Comfort is not a brand badge. The levers, in rough order of effect:

  • Tension. Dropping tension is the single most reliable comfort gain. Tester and owner consensus converges on stringing poly several pounds below your synthetic-gut number; many soft-poly users report stringing in the low-to-mid 40s. Lower tension means more deflection and longer dwell.
  • Composition. A co-polyester with softer additives deflects more than a hard monofilament at the same tension. This is real, but it is the smallest of the three levers and the one most exaggerated in marketing.
  • Gauge. Thinner gauge (a higher number, e.g., 1.20 mm) feels softer and bites more for spin, but notches and breaks faster. Thicker gauge lasts longer and plays firmer.

The comparison

Setup Stiffness (published, relative) Spin / control Playable life (tester consensus) Arm comfort
Firm control poly (e.g., ALU Power, Tour Bite) Highest Highest control, strong spin ~12–15 hrs before dead Lowest
Soft co-poly (e.g., Hyper-G Soft, Head Lynx) Moderate Spin retained, slight precision loss ~10–15 hrs Moderate
Poly/multi hybrid (poly mains, multi crosses) Lower overall Most spin per comfort Multi crosses fray first Highest of the three

The hybrid line deserves a note: tester consensus holds that poly mains with a multifilament cross gives much of the spin and bite of a full poly bed while measurably softening the impact, at the cost of the crosses wearing faster. For the arm-strained player who refuses to give up spin, it is the most evidence-backed compromise in the table.

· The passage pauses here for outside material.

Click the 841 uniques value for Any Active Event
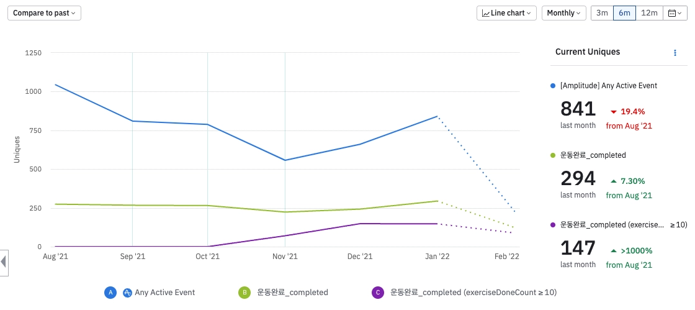The image size is (695, 310). (x=578, y=109)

Who this is for, and who it isn't

This synthesis is for the baseline grinder or topspin hitter who already plays poly, has felt the arm cost, and wants to keep spin and control. For that reader, the move supported by the evidence is a softer co-poly or a poly/multi hybrid, strung several pounds low, restrung on a calendar (every 10–15 hours) rather than waiting for a break.

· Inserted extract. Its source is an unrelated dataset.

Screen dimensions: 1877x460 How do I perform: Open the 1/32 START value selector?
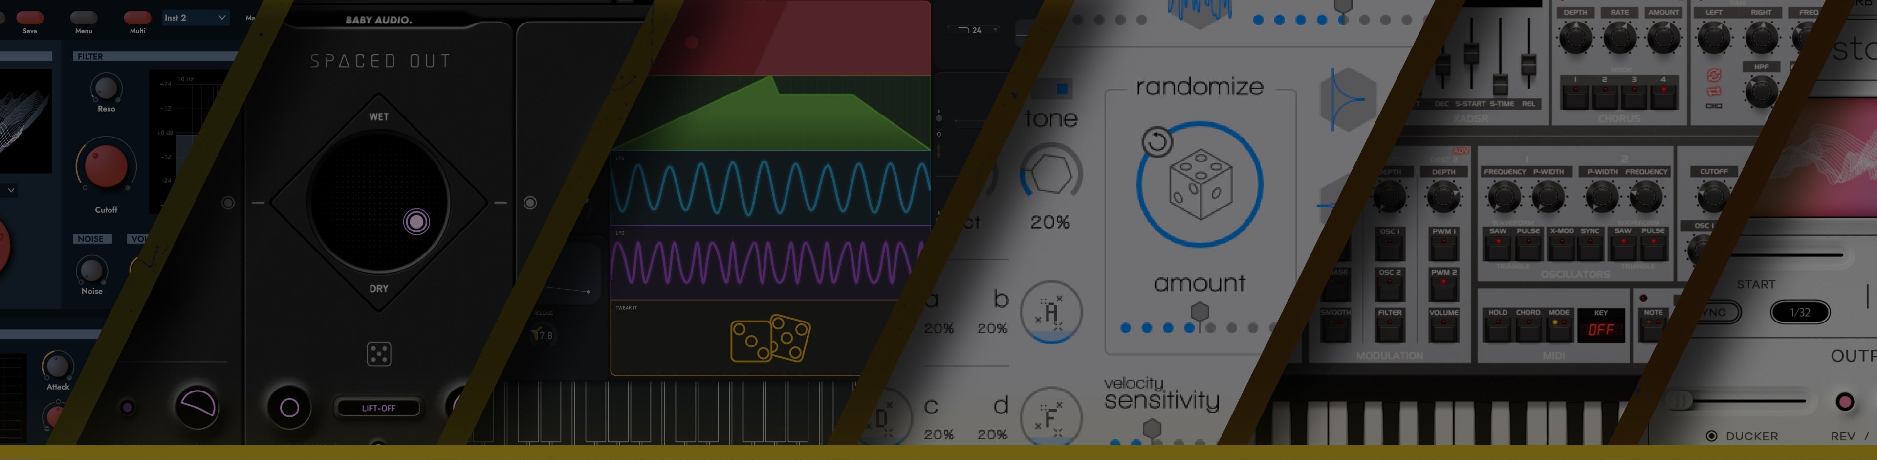(x=1800, y=312)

It is not for the player who breaks strings in two hours and prioritizes survival — they are better served by a dense, firm poly in a thicker gauge and should manage comfort through tension and frame choice. And it is not for anyone with active tennis elbow, for whom the published stiffness data points away from full-poly setups entirely, toward multifilament or natural gut.

Evidence grade

Moderate. The stiffness-comfort link and the playability-decay window are well supported across independent databases and convergent tester reports. They are weakened by the absence of standardized, manufacturer-published stiffness numbers and by the subjectivity of comfort ratings in owner feedback.

The myth: soft strings buy comfort by sacrificing durability, so you must pick a side. The more accurate version: stiffness governs both, a softer poly loses its arm-friendliness as it ages rather than when it breaks, and the player who restrings on time and tensions low gets most of the comfort without giving up the spin.